Wir leben in Zeiten einer übergroßen Koalition. Die Abgeordneten, die die Aufgabe hätten, das Regierungsgebaren zu kontrollieren, schweigen, während sich die Medien in der Rolle des Erfüllungsgehilfen exekutiver Macht gefallen.

Das iranische Regime droht mit der Vernichtung Israels. Deutschland steht in vorderster Reihe, aber nicht bei jenen, die das Unheil abzuwenden suchen, sondern bei jenen, die ihm den Weg bereiten. Der deutsche Widerstand gegen das Vorgehen der westlichen Diplomatie arbeitet einem Regime in die Hand, das die eigene Bevölkerung terrorisiert und den Holocaust leugnet.
Wie viele Menschen finden das hierzulande überhaupt noch bemerkenswert? Sieht niemand, dass Ahmadinejad auch dann gewonnen hätte, wenn der Rest der Welt Israel zum isolierten Verzweiflungsschlag gegen seine Todfeinde treibt – und zwar deshalb, weil die Welt den jüdischen Staat heute ebenso im Stich lässt, wie sie die Juden vor 65 Jahren im Stich ließ?

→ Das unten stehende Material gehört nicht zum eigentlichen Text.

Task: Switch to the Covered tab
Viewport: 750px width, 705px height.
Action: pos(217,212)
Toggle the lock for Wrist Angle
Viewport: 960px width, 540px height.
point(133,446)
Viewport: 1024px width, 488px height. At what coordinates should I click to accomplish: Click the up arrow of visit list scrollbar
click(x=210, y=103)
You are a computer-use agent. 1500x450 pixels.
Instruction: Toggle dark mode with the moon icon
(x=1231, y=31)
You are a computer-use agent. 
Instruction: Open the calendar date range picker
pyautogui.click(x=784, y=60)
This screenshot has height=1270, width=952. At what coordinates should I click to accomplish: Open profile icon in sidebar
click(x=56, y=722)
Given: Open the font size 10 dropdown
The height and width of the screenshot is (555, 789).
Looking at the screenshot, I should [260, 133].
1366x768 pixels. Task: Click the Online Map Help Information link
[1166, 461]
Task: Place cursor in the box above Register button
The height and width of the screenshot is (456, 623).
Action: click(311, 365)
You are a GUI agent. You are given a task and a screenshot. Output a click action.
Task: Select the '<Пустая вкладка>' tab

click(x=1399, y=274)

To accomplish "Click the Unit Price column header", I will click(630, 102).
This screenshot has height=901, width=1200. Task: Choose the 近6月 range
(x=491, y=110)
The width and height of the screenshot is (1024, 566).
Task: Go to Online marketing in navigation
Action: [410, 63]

»Die gegenwärtigen Beziehungen und die besondere Verbundenheit zwischen der deutschen und der iranischen Nation werden von beiden Seiten als ein Pluspunkt bewertet«, verkündete der deutsche Botschafter in Teheran am Tag der deutschen Einheit. »Wir wollen unsere guten Beziehungen auf allen Gebieten ausbauen.« Eine »besondere Verbundenheit« mit Deutschland pflegt auch Ahmadinejad bei jeder Gelegenheit hervorzuheben. Mitte November wandte sich der iranische Präsident mit einem wütenden Brief an den französischen Präsidenten Nicolas Sarkozy und sagte voraus, dass dessen Versuche, Irans atomare Pläne zu verhindern, »wegen der Haltung von Deutschland und Italien zum Scheitern verurteilt seien«. Man erfuhr davon aus französischen und Schweizer Medien.